Is gold/silver a good investment right now?



Interesting question!
From my point of view, the best way to invest now is commodities. That’s why I consider that gold&silver investment is good right now. Last summer, the commodities sector was frozen in a half-decade long bear market with few signs of a thaw in the near future. Now, it's hot once again, with gold and silver funds set to see record-breaking inflows of cash.
Precious metals, and gold in particular, have been the most favored commodity sector, according to a recent report from Barclays, which estimated flows into and out of commodity funds worldwide. So far, 2016 is shaping up to be the best year ever for inflows to this type of product. You can read that correctly: best year ever. Meanwhile, the sector as a whole showed the strongest January to July performance since 2009, a period at the height of the financial crisis, according to the report. In the year through July, investors worldwide poured a total of $51 billion into commodity-focused ETFs and similar investment products.
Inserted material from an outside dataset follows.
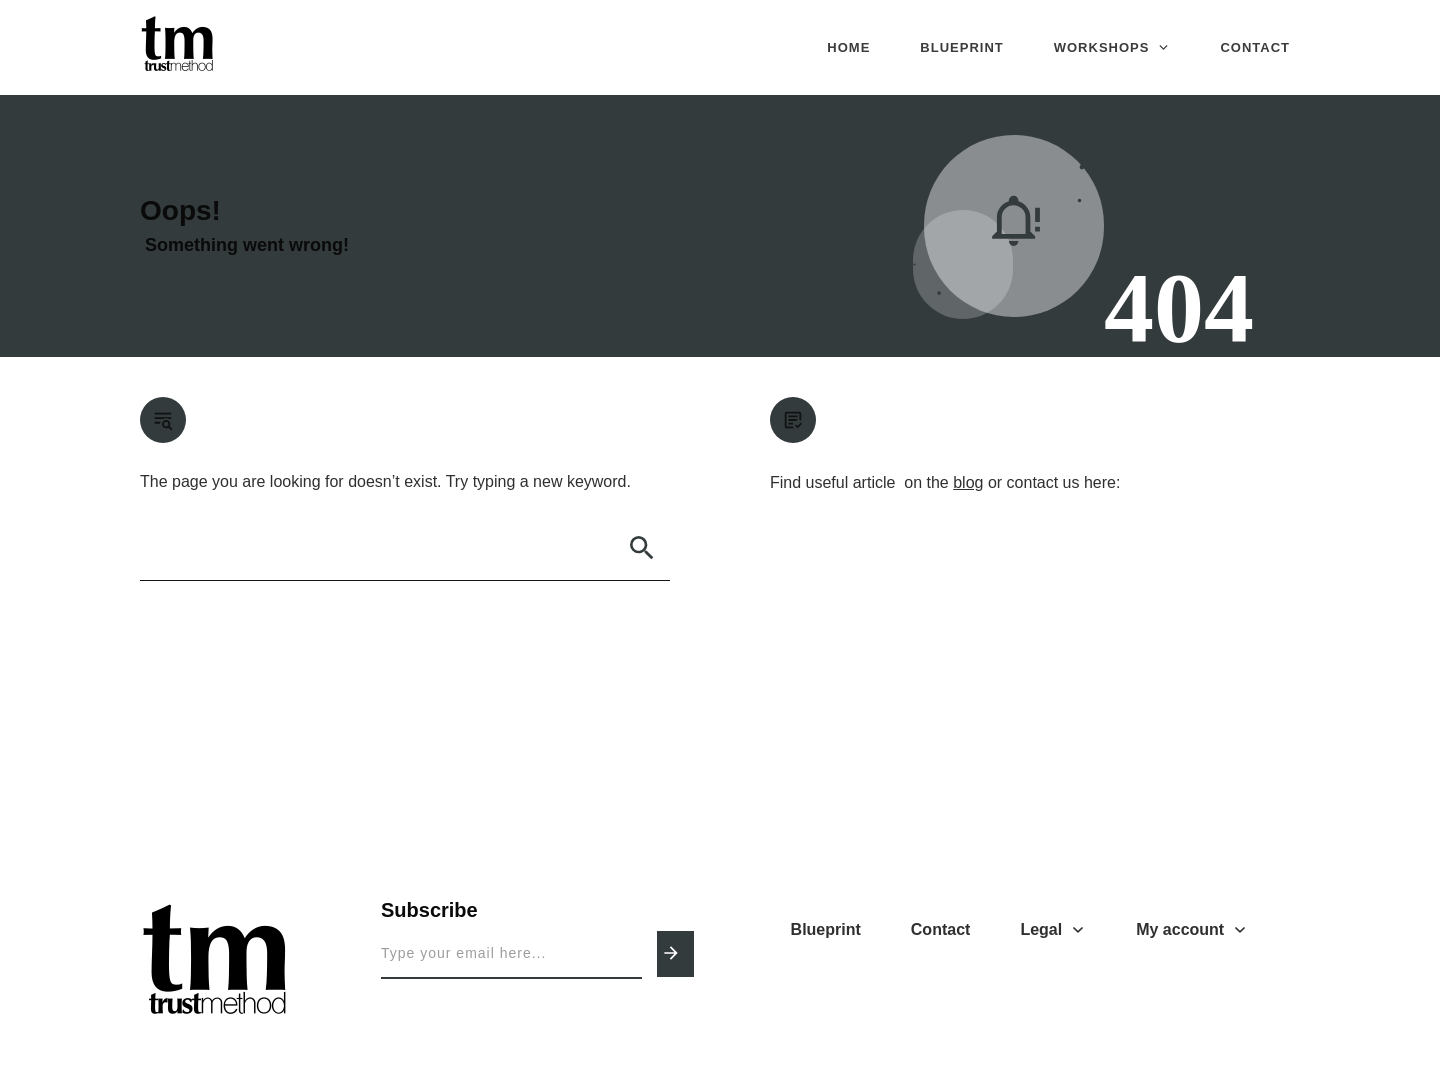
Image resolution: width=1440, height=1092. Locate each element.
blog (968, 482)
The move into the sector comes after back-to-back annual declines in commodity prices as the Chinese economy slowed and the U.S. dollar rallied. In addition to slowing Chinese growth curbing demand for commodities, the sector was hurt by speculation that the U.S. would begin normalizing interest rates as its economy improved, making fixed-income securities more attractive. Quantitative easing and negative interest rates have been game changers-distorting the valuation of government bonds, breaking the theoretical ceilings in prices, squeezing shorts and underweight positions and feeding what, in my view, is one of the largest financial bubbles in history.
Well, the price of gold was at $1,054 on December 17, 2015, the day after the Federal Open Market Committee last raised its discount rate. Although Fed officials began to provide "forward guidance" for possible interest rate increases in 2016, the market took the price of gold upwards. Its 2016 high came on July 6 when the price closed at $1,374. Currently, the price has dropped off a bit, closing at $1,338 on Monday, but this still represents a 27% increase from the date after the December FOMC meeting.
Note that this move seems to have been broad enough to spread into other commodities. The Thomson Reuters/Core Commodity CRB Index, hit a near-term low on February 11, 2016 and has risen 18% since that date. Another commodities index, the S&P GSCI GFI Futures Index has risen by 27% since the February 11 date.
In another area, the yield on the 10-year Treasury note was 2.29% at the close of business on December 16, 2015. On July 8, 2016 this yield was 1.36%, and now is at 1.59% allowing analysts to talk about the asset bubble in bond prices.
And, then there is the stock market. Although the S&P 500 stock index closed at 2,073 on December 16, 2015, it closed at a near-term low on February 11, 2016 of 1,829. Note that this was the date of the near-term low for the commodity market indexes.
On Friday, the S&P 500 closed at a new historical high of 2,183, a level that is more than 19% above the February 11 level.